## What is being asked
Range to output from the entries below: the line containing "For every named" through the line containing "Subscribe Now (186, 2490)". Set it down exactly, ends included, nothing else.

╭─ Entries provided

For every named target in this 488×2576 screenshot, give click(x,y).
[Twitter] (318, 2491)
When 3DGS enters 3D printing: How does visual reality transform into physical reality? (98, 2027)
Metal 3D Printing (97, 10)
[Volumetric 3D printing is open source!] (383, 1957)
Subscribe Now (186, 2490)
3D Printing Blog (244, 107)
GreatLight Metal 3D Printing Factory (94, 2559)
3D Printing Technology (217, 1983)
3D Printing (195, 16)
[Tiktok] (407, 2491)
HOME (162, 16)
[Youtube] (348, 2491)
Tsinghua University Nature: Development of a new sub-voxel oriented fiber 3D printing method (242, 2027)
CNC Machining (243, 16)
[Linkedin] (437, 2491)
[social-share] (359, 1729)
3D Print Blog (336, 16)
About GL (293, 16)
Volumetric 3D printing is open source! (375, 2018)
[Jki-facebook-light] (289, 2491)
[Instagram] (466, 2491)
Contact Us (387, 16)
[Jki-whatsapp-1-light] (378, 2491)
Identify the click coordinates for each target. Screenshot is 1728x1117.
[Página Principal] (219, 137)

╰─
╭─ Entries provided

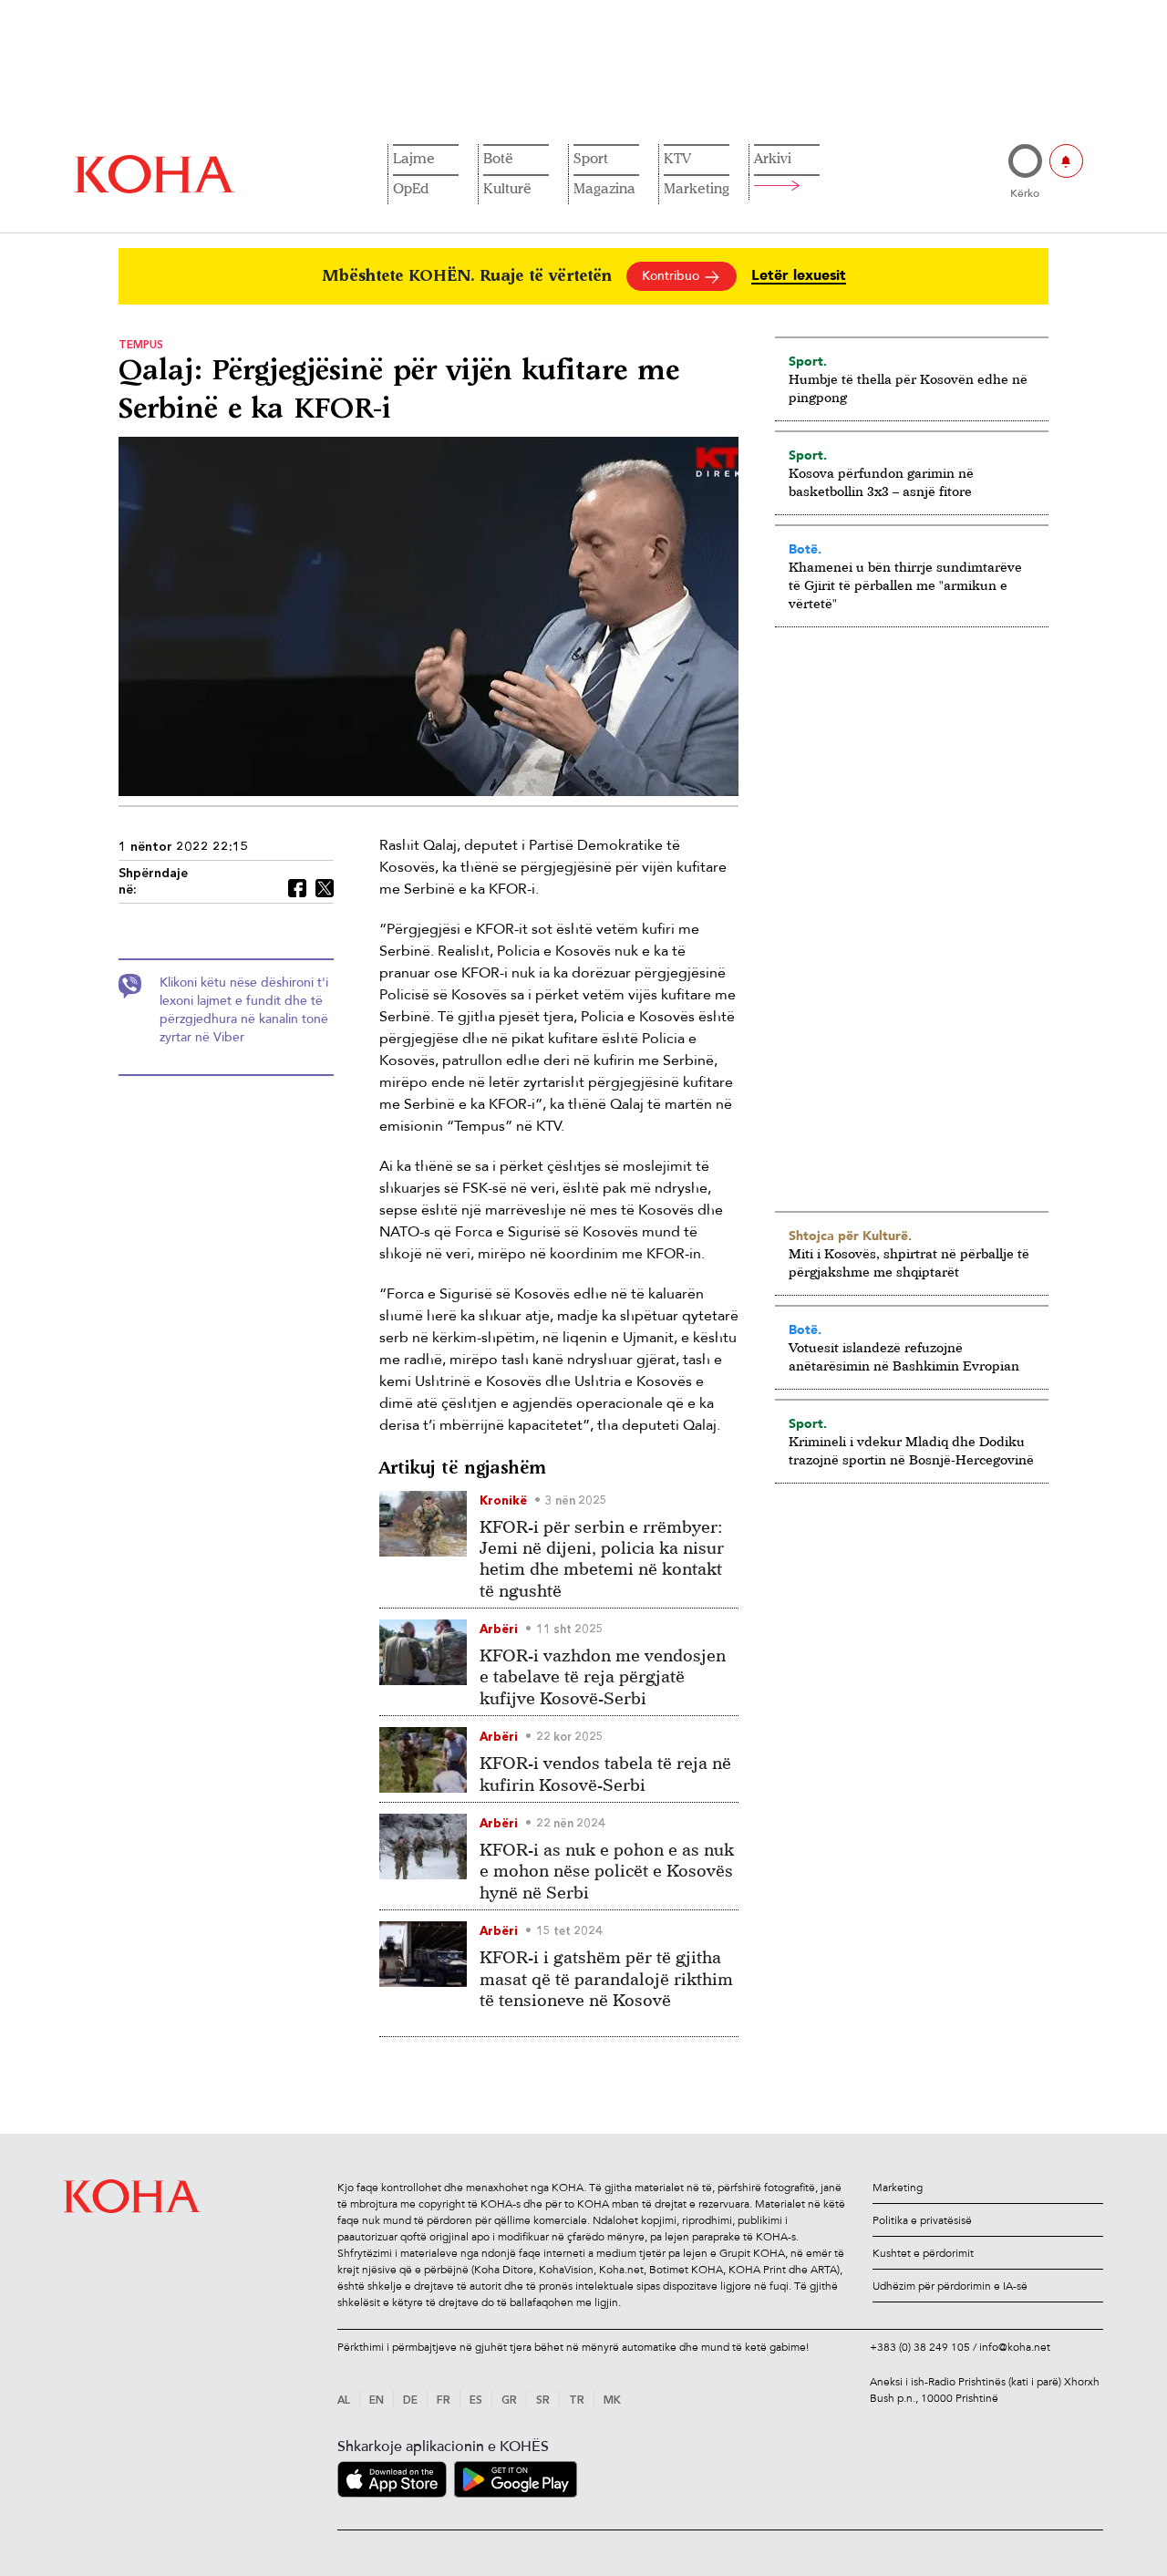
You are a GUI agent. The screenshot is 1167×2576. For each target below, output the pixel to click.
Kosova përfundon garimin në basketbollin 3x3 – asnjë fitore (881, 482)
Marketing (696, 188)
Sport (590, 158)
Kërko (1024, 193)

╰─

## Result of this exercise
For every named target in this 488×2576 screenshot, give click(x,y).
[Twitter] (318, 2491)
When 3DGS enters 3D printing: How does visual reality transform into physical reality? (98, 2027)
Metal 3D Printing (97, 10)
[Volumetric 3D printing is open source!] (383, 1957)
Subscribe Now (186, 2490)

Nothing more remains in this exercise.